[Collected data]
╭──
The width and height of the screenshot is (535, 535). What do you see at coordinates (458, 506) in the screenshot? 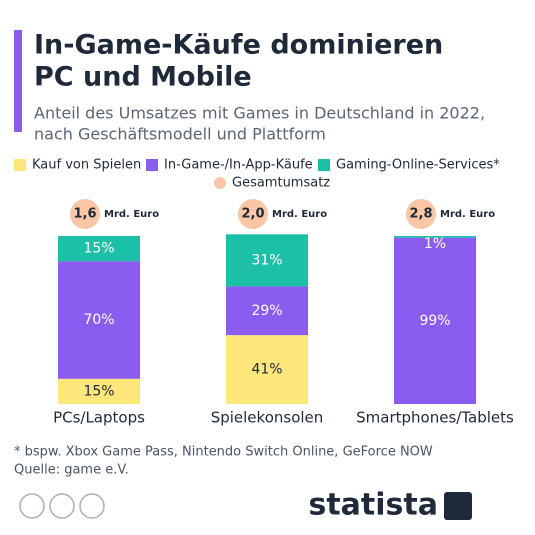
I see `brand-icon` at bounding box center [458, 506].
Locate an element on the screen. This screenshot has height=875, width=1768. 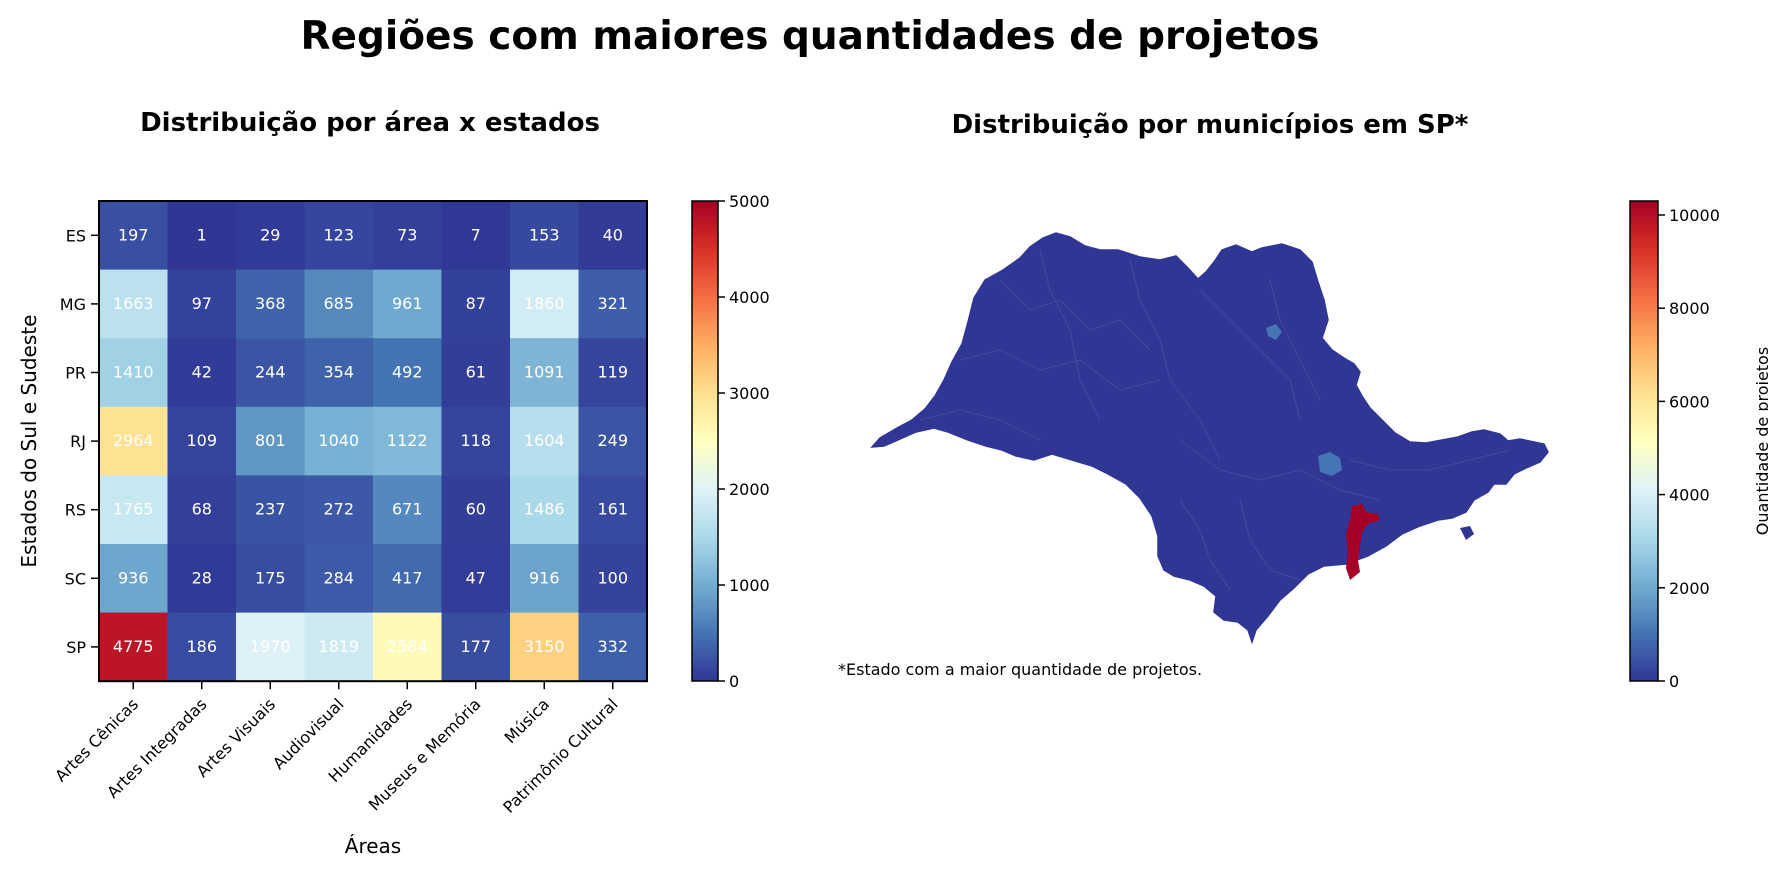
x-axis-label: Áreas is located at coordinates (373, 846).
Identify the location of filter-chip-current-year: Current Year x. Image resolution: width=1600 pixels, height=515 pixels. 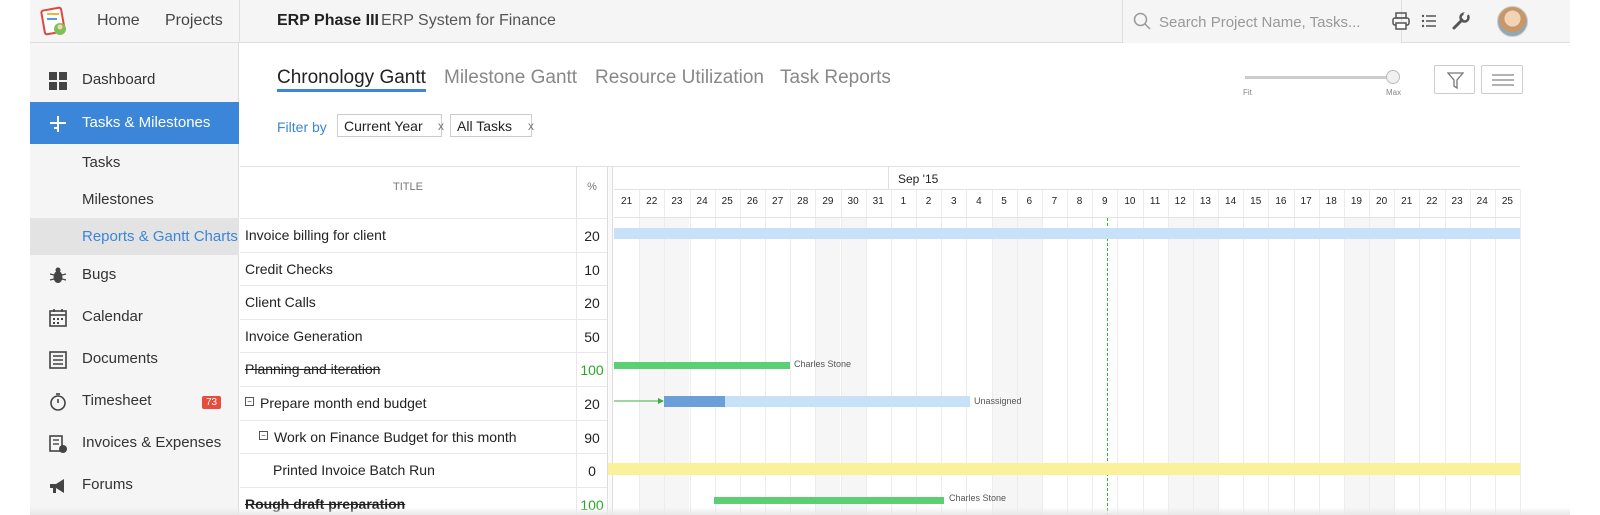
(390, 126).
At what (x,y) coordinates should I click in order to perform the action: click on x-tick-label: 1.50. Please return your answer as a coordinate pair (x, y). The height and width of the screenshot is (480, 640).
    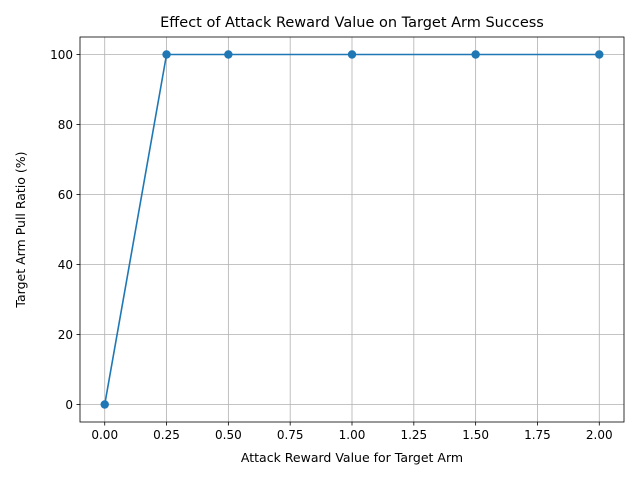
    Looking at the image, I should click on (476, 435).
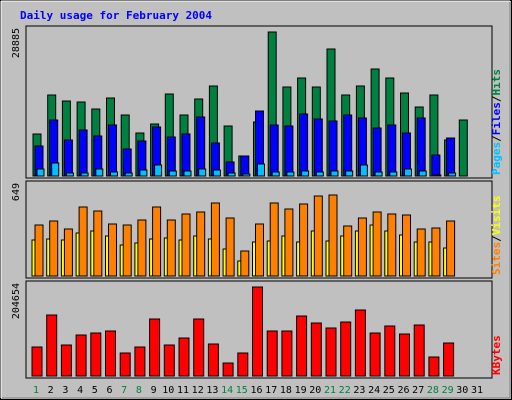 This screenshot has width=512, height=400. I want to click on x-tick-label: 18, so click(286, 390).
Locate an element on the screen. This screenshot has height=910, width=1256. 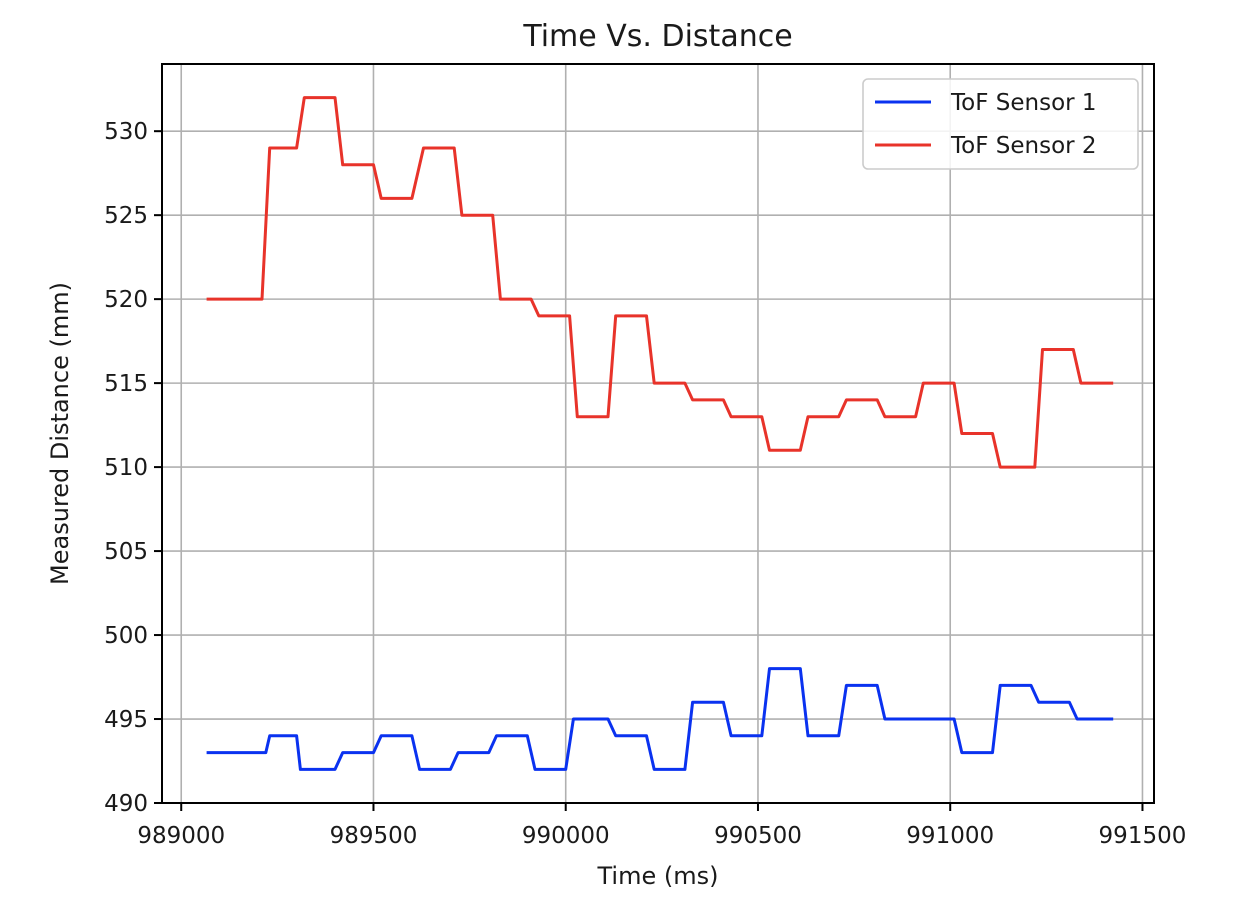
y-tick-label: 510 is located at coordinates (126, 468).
╰──
Render the rows, from the line that contains "has height=910, width=1256." through the end of the rows, as a two-column CSV with the columns "query" and "reply", one line per row. Place each text in a single quoted field with any line breaks turned into spaces, and leave out the pictures.

query,reply
"Locate an element on the screen. This screenshot has height=910, width=1256.","y-tick-label: 510 is located at coordinates (126, 468)."